Emotion/Narrative Plan for a Song

In this graph, the narrative quality of the lyric is represented by the green line, while the emotional value of the lyric is represented by the green line. As you can see, they usually move in opposite directions.

Not every song will do this, and that’s because songwriting is an art form, meaning that we must also take into account the creative imagination of the writer, who might feel compelled to do something entirely different.

But take a classic rock/pop song like Lennon & McCartney’s “She Loves You”, and you’ll see that it represents their lyrical approach quite accurately. And even though “She Loves You” doesn’t use a bridge, you can eliminate that part of the graph and it still works. The verses tell a kind of story (“You think you’ve lost your love/ Well I saw her yesterday…”), and the chorus becomes considerably more emotional (“She loves you, yeah, yeah, yeah…”).

The ebb-and-flow of emotion within a lyric is part of what keeps audiences coming back. Songs that are all-emotion-all-the-time tend to dull their own effect. Audiences can become emotionally tired, you might say. They need the narrative quality of the verse to fuel the emotion of the chorus.

Creating Your Own Emotion Graph

Here’s a good idea for seeing how you’ve handled the emotional content of your own lyric:

  1. Take your latest song, and write out the lyric.
  2. Go line by line, and assess them for their emotional value.
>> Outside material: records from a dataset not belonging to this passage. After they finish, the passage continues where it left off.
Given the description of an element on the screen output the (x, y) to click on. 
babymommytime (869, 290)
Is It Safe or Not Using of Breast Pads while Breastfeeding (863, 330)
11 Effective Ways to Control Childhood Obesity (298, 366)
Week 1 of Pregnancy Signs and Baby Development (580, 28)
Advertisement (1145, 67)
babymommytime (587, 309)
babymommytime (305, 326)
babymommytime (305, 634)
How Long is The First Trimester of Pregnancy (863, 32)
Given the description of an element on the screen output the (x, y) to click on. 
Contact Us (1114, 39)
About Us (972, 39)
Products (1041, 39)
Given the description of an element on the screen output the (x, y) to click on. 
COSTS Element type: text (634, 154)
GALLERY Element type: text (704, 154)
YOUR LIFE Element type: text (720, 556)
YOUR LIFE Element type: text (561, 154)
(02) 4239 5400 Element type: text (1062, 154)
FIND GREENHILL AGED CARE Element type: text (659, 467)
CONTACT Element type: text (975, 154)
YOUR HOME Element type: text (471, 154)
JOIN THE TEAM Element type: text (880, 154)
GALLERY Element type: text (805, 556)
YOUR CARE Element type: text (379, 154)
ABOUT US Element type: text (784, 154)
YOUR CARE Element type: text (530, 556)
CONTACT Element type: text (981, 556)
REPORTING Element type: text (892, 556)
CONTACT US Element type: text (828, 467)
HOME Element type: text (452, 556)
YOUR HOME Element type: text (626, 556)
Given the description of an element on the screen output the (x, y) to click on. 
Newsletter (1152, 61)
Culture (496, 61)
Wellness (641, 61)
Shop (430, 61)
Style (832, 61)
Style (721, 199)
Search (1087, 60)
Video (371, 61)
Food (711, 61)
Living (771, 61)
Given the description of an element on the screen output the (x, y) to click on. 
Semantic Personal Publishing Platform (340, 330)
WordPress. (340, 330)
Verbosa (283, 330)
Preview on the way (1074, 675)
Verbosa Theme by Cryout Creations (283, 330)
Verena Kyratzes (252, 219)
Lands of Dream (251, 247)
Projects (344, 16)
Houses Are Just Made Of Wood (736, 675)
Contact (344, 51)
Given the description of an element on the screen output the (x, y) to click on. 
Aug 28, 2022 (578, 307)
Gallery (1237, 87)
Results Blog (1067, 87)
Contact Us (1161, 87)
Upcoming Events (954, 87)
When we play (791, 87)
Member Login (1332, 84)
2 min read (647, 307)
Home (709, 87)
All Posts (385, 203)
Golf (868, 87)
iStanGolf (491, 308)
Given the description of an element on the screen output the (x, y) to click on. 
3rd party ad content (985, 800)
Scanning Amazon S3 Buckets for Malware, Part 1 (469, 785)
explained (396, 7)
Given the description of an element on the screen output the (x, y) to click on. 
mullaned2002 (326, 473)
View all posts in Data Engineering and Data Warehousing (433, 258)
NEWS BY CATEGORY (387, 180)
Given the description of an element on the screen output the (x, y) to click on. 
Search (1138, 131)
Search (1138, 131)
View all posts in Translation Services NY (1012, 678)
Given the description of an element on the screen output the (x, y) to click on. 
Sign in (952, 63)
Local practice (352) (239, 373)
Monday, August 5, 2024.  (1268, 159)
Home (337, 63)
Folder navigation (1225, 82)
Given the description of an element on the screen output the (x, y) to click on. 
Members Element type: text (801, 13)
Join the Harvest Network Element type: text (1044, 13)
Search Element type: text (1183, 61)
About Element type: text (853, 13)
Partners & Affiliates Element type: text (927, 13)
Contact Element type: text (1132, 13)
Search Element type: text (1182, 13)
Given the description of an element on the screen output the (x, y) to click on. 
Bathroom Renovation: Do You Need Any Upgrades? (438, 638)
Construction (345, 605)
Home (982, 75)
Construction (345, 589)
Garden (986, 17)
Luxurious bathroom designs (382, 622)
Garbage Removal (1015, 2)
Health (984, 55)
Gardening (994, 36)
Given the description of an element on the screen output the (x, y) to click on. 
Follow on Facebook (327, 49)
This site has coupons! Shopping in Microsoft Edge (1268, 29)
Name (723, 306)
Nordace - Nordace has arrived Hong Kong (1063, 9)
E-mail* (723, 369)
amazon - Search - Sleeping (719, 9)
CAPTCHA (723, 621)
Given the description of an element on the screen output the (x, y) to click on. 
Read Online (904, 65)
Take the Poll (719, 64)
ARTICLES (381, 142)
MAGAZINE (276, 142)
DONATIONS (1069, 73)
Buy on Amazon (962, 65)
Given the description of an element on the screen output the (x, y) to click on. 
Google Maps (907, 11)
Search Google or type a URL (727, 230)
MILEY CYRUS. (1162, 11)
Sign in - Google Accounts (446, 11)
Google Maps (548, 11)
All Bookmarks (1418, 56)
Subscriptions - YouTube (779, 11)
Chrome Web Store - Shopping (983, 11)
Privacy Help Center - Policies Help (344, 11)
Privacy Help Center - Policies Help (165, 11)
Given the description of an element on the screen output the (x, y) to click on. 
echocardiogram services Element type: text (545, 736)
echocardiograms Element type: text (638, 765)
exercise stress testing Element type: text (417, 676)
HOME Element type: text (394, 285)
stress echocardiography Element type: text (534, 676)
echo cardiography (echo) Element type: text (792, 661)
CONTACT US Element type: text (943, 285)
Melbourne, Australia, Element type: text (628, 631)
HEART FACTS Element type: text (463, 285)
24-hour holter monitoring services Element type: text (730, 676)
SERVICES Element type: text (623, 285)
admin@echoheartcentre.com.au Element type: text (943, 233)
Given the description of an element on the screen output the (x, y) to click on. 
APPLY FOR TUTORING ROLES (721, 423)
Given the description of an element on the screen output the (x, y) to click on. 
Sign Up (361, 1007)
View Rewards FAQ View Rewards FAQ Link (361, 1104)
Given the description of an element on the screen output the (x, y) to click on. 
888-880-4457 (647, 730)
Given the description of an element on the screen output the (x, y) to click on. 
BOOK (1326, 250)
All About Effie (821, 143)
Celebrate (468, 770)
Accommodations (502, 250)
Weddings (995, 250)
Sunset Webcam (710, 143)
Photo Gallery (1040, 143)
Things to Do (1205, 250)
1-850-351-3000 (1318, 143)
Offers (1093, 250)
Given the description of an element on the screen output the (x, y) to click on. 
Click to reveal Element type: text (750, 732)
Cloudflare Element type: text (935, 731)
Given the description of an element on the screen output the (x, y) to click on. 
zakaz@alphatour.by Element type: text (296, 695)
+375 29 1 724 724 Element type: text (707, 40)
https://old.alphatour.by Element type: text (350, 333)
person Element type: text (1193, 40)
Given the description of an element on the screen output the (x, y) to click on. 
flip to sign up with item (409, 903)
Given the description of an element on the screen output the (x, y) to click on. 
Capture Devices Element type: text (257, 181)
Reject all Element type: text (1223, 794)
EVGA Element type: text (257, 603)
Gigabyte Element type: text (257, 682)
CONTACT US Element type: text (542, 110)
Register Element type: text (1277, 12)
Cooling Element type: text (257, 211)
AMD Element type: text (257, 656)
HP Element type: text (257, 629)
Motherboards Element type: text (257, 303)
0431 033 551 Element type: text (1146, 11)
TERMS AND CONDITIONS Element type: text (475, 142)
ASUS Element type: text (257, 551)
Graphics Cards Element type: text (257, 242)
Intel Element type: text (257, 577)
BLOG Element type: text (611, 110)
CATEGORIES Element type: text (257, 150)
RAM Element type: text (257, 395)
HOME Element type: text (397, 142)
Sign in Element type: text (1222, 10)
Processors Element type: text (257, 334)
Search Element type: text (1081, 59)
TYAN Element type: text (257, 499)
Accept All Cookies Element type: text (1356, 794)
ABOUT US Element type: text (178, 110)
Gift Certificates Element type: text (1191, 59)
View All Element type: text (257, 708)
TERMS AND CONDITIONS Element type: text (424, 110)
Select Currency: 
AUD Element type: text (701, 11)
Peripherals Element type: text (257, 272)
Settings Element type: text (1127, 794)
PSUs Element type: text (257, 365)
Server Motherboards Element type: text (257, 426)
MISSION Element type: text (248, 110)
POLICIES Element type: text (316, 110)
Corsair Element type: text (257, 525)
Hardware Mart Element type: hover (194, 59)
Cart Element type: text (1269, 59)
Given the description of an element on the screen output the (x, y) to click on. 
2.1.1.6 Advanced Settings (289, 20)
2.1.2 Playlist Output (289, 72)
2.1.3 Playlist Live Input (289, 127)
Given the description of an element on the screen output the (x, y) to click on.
Assign a number out of 10. (1 is a purely observational, narrative line (“I was walking down the street..”), while 10 would be full-out emotion (“Oh, why, why why!?”)
  3. You can now go line by line and assess them for their narrative quality, but you should be noticing that fully emotive lines will have little narrative characteristic, while a purely observational line will have little emotion. As I mentioned, they tend to move in opposite directions.
  4. Draw a vertical and horizontal line graph like the one pictured above, label the verses and choruses and any other sections your particular song might have, and plot the emotion numbers by drawing a dot to represent the value of each line of lyric. If you assigned a line an emotional value of 2, let’s say, you place your dot down near the horizontal line. A 10 would put it at the top of the graph. Then draw a line to connect the dots.
  5. Do the same for the narrative characteristics. To make it clear, you may want to choose different colours for each quality, as the graph above has done.

You’ve now got a graph that shows the emotional and narrative qualities of your lyric at a glance.

The most common problem in this aspect of lyric-writing is when the verse contains too many highly emotive lines, with little narrative content. It’s usually a problem because without the narrative lines, the emotions of the chorus don’t seem to have a reason for being there, and the song just starts to sound “complainy.”

An exercise like this can be very instructional if you find that your lyrics aren’t having the kind of effect you want them to have. If you feel that something’s preventing your listeners from connecting emotionally to your lyric, this is a good first step for analyzing the problem.